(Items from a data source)
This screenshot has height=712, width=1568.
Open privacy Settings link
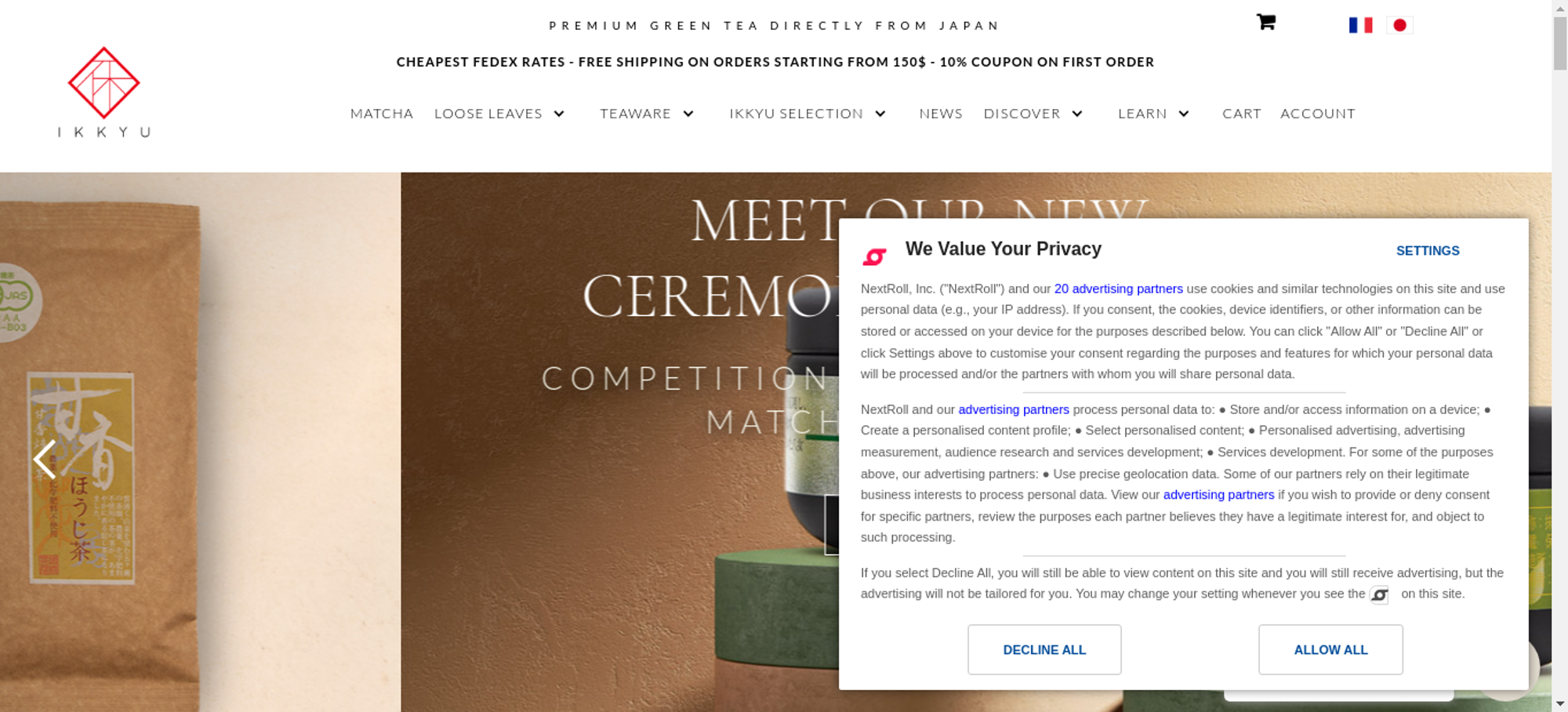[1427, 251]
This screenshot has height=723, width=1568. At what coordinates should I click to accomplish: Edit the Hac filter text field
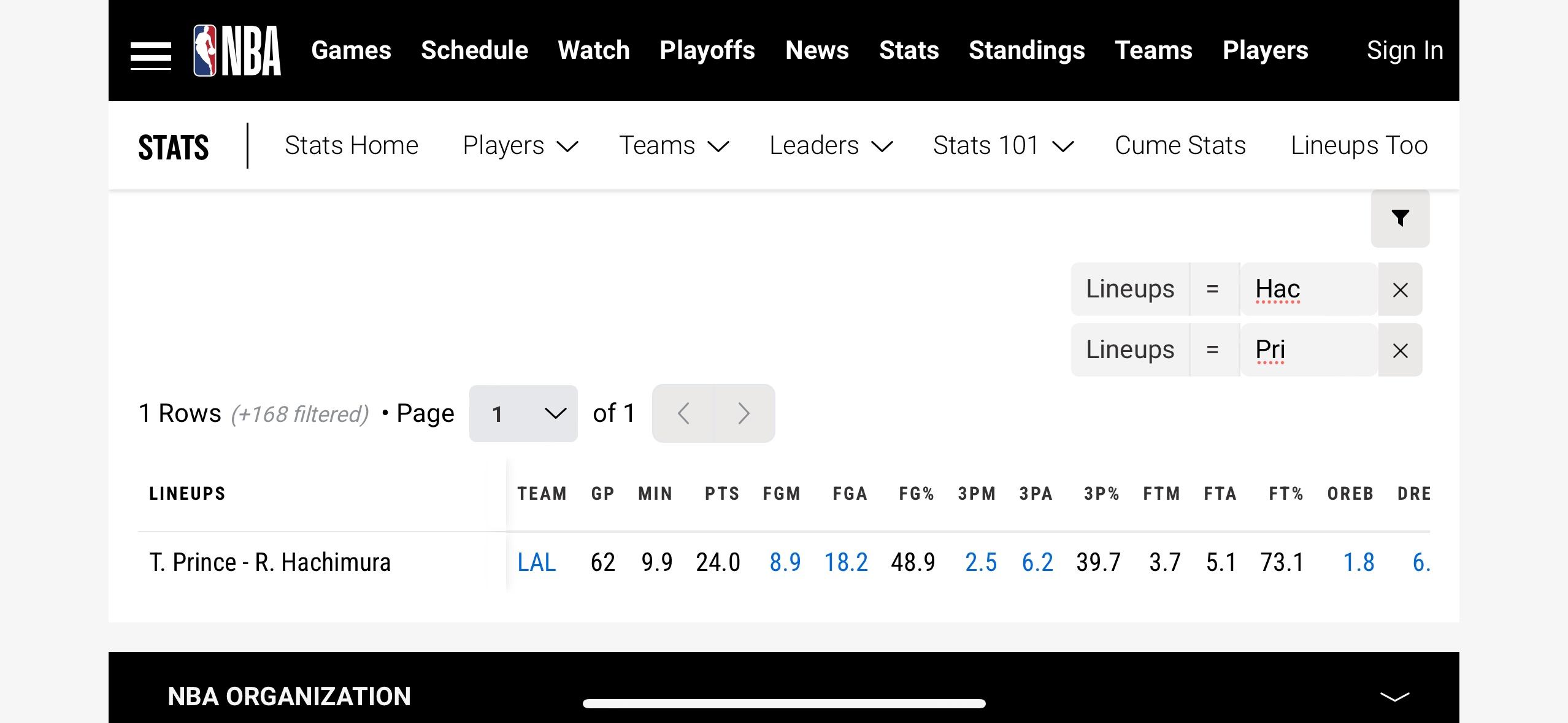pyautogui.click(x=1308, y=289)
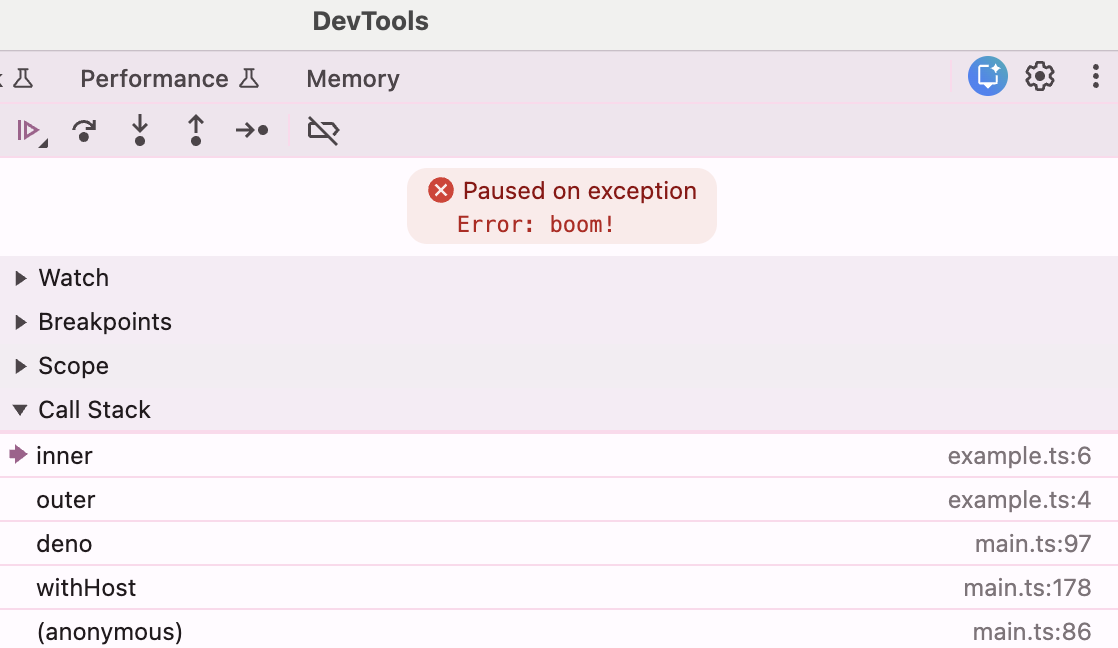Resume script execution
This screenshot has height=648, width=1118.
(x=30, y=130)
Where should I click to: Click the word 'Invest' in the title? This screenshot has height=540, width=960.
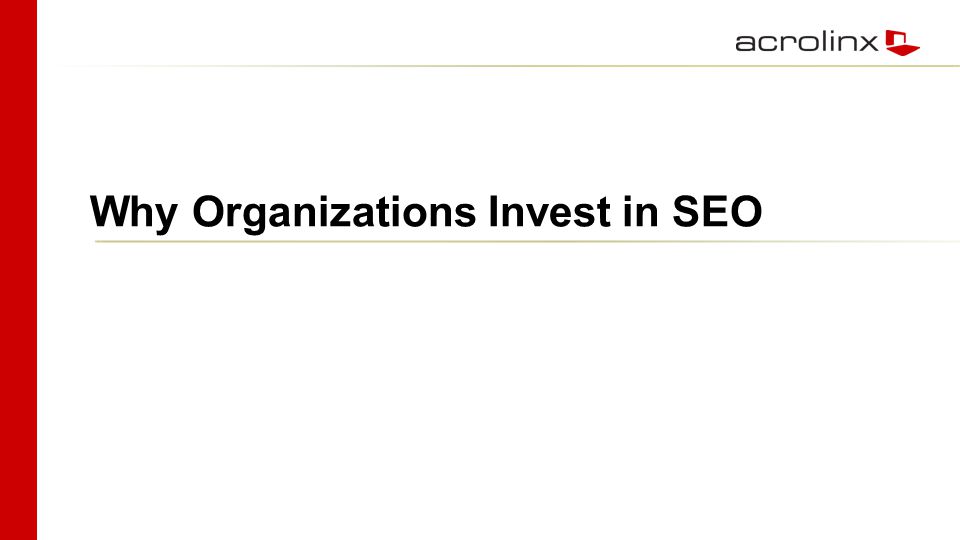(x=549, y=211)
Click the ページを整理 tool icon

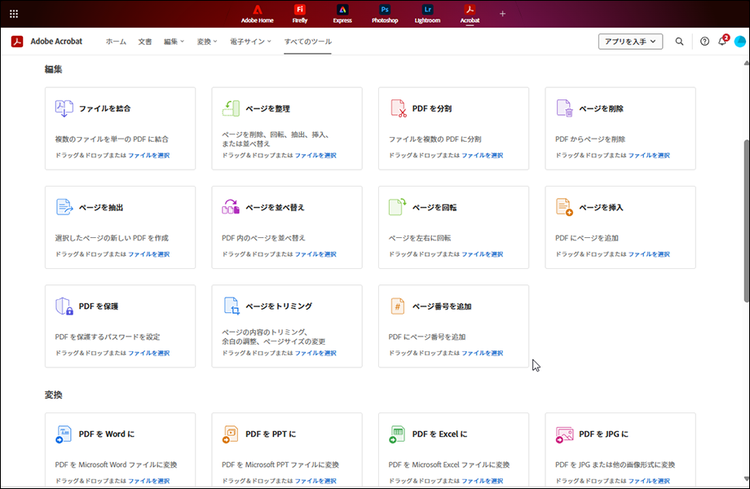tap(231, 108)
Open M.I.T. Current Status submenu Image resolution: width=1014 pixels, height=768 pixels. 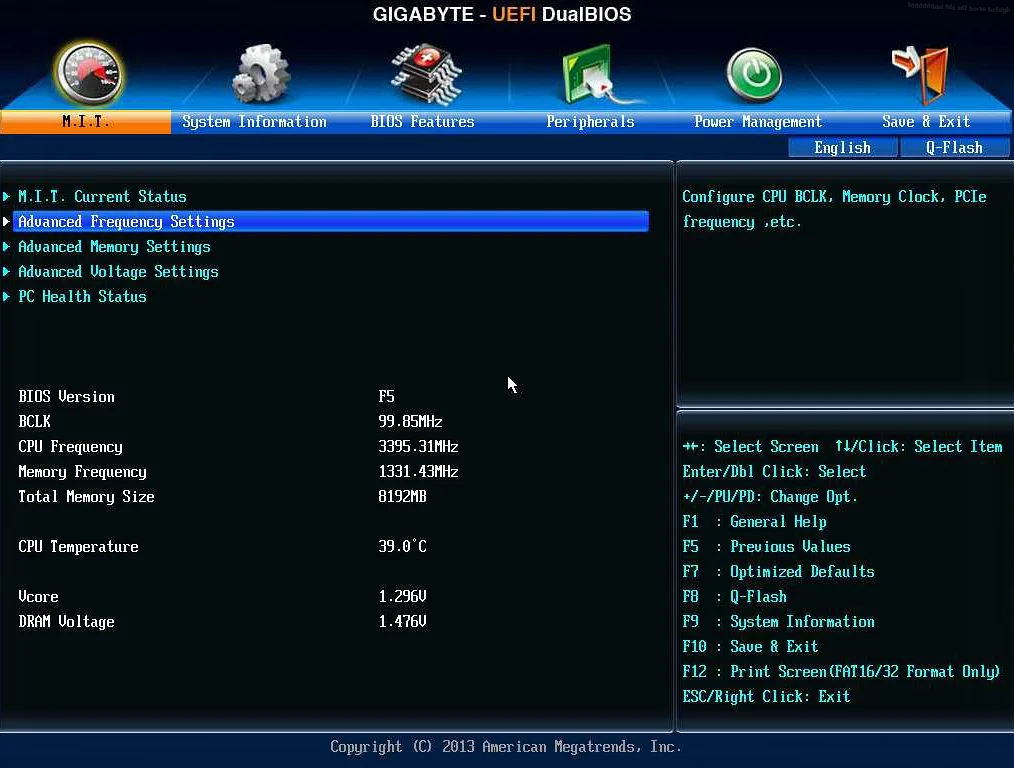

■ WHAT TO DO
Quote all of the data above word for word, leaving out the pictures.

■ TASK RESULT
This screenshot has height=712, width=1568.
Open privacy Settings link
[1427, 251]
This screenshot has height=723, width=1568. At what coordinates should I click to accomplish: Edit the Hac filter text field
pyautogui.click(x=1308, y=289)
Resume script execution
This screenshot has height=648, width=1118.
(x=30, y=130)
Where should I click to: Click the word 'Invest' in the title? This screenshot has height=540, width=960.
(x=549, y=211)
Click the ページを整理 tool icon

tap(231, 108)
Open M.I.T. Current Status submenu Image resolution: width=1014 pixels, height=768 pixels. 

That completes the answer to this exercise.